Copy out every line of the material below without changing a single character.

===== PROVIDED RECORDS =====

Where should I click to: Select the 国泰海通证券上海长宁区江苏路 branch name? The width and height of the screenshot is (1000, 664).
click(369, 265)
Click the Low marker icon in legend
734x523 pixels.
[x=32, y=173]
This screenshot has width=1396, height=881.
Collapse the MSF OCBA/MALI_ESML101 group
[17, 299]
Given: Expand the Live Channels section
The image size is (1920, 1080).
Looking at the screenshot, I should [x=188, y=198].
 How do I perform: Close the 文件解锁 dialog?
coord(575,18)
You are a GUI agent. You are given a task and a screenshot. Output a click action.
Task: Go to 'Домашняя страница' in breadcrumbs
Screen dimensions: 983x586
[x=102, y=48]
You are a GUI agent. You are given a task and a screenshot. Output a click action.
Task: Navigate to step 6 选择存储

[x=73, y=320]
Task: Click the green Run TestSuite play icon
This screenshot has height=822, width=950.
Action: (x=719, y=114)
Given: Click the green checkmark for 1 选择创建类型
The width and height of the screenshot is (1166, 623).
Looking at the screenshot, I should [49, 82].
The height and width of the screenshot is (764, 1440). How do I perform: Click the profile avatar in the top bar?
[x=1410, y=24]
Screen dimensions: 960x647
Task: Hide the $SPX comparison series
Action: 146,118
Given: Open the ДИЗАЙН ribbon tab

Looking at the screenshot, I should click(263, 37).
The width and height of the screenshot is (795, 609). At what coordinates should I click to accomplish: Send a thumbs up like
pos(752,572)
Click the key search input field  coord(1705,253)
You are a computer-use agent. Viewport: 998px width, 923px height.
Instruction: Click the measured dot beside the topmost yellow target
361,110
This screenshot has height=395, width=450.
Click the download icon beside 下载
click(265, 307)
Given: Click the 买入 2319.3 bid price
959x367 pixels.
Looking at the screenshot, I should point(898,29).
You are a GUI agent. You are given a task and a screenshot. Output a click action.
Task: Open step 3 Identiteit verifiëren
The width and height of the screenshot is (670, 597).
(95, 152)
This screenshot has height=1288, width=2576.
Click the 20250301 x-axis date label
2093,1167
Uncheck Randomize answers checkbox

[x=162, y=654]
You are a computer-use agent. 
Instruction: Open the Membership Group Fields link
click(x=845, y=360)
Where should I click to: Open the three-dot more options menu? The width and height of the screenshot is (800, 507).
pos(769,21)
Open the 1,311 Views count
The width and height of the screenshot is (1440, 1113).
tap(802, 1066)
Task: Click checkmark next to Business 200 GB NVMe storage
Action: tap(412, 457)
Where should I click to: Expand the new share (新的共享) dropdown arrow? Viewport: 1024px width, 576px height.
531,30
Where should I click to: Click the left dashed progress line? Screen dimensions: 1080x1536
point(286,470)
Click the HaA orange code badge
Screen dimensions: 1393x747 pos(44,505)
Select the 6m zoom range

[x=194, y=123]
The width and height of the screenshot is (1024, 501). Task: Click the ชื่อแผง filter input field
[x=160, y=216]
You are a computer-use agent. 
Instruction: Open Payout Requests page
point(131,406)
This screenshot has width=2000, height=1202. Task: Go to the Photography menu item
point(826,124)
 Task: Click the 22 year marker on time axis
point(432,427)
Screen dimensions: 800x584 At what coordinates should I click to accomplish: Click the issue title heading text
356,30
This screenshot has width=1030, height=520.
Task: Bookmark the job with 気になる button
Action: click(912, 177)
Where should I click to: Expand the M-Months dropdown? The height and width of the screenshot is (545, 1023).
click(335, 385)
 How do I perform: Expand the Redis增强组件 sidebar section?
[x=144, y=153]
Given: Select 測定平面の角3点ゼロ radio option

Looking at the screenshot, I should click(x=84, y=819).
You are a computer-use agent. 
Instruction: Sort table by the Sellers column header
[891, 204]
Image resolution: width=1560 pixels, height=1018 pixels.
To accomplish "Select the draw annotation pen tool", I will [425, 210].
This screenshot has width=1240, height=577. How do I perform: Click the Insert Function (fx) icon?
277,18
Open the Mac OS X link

=====

:: SOLUTION ::
Where should I click to: Select the 国泰海通证券上海长宁区江苏路 branch name? The width and height of the screenshot is (1000, 664).
click(369, 265)
Click the Low marker icon in legend
734x523 pixels.
[x=32, y=173]
This screenshot has width=1396, height=881.
Collapse the MSF OCBA/MALI_ESML101 group
[17, 299]
Given: Expand the Live Channels section
The image size is (1920, 1080).
Looking at the screenshot, I should [x=188, y=198].
 How do I perform: Close the 文件解锁 dialog?
coord(575,18)
You are a GUI agent. You are given a task and a screenshot. Output a click action.
Task: Go to 'Домашняя страница' in breadcrumbs
Screen dimensions: 983x586
[x=102, y=48]
You are a GUI agent. You are given a task and a screenshot. Output a click action.
Task: Navigate to step 6 选择存储

[x=73, y=320]
Task: Click the green Run TestSuite play icon
This screenshot has height=822, width=950.
Action: (x=719, y=114)
Given: Click the green checkmark for 1 选择创建类型
The width and height of the screenshot is (1166, 623).
Looking at the screenshot, I should [49, 82].
The height and width of the screenshot is (764, 1440). How do I perform: Click the profile avatar in the top bar?
[x=1410, y=24]
Screen dimensions: 960x647
Task: Hide the $SPX comparison series
Action: 146,118
Given: Open the ДИЗАЙН ribbon tab

Looking at the screenshot, I should click(263, 37).
The width and height of the screenshot is (795, 609). At what coordinates should I click to accomplish: Send a thumbs up like
pos(752,572)
Click the key search input field  coord(1705,253)
You are a computer-use agent. Viewport: 998px width, 923px height.
Instruction: Click the measured dot beside the topmost yellow target
361,110
This screenshot has height=395, width=450.
Click the download icon beside 下载
click(265, 307)
Given: Click the 买入 2319.3 bid price
959x367 pixels.
Looking at the screenshot, I should point(898,29).
You are a GUI agent. You are given a task and a screenshot. Output a click action.
Task: Open step 3 Identiteit verifiëren
The width and height of the screenshot is (670, 597).
(95, 152)
This screenshot has height=1288, width=2576.
Click the 20250301 x-axis date label
2093,1167
Uncheck Randomize answers checkbox

[x=162, y=654]
You are a computer-use agent. 
Instruction: Open the Membership Group Fields link
click(x=845, y=360)
Where should I click to: Open the three-dot more options menu? The width and height of the screenshot is (800, 507).
pos(769,21)
Open the 1,311 Views count
The width and height of the screenshot is (1440, 1113).
tap(802, 1066)
Task: Click checkmark next to Business 200 GB NVMe storage
Action: tap(412, 457)
Where should I click to: Expand the new share (新的共享) dropdown arrow? Viewport: 1024px width, 576px height.
531,30
Where should I click to: Click the left dashed progress line? Screen dimensions: 1080x1536
point(286,470)
Click the HaA orange code badge
Screen dimensions: 1393x747 pos(44,505)
Select the 6m zoom range

[x=194, y=123]
The width and height of the screenshot is (1024, 501). Task: Click the ชื่อแผง filter input field
[x=160, y=216]
You are a computer-use agent. 
Instruction: Open Payout Requests page
point(131,406)
This screenshot has width=2000, height=1202. Task: Go to the Photography menu item
point(826,124)
 Task: Click the 22 year marker on time axis
point(432,427)
Screen dimensions: 800x584 At what coordinates should I click to accomplish: Click the issue title heading text
356,30
This screenshot has width=1030, height=520.
Task: Bookmark the job with 気になる button
Action: click(912, 177)
Where should I click to: Expand the M-Months dropdown? The height and width of the screenshot is (545, 1023).
click(335, 385)
 How do I perform: Expand the Redis增强组件 sidebar section?
[x=144, y=153]
Given: Select 測定平面の角3点ゼロ radio option

Looking at the screenshot, I should click(x=84, y=819).
You are a computer-use agent. 
Instruction: Sort table by the Sellers column header
[891, 204]
Image resolution: width=1560 pixels, height=1018 pixels.
To accomplish "Select the draw annotation pen tool", I will [425, 210].
This screenshot has width=1240, height=577. How do I perform: Click the Insert Function (fx) icon?
277,18
Open the Mac OS X link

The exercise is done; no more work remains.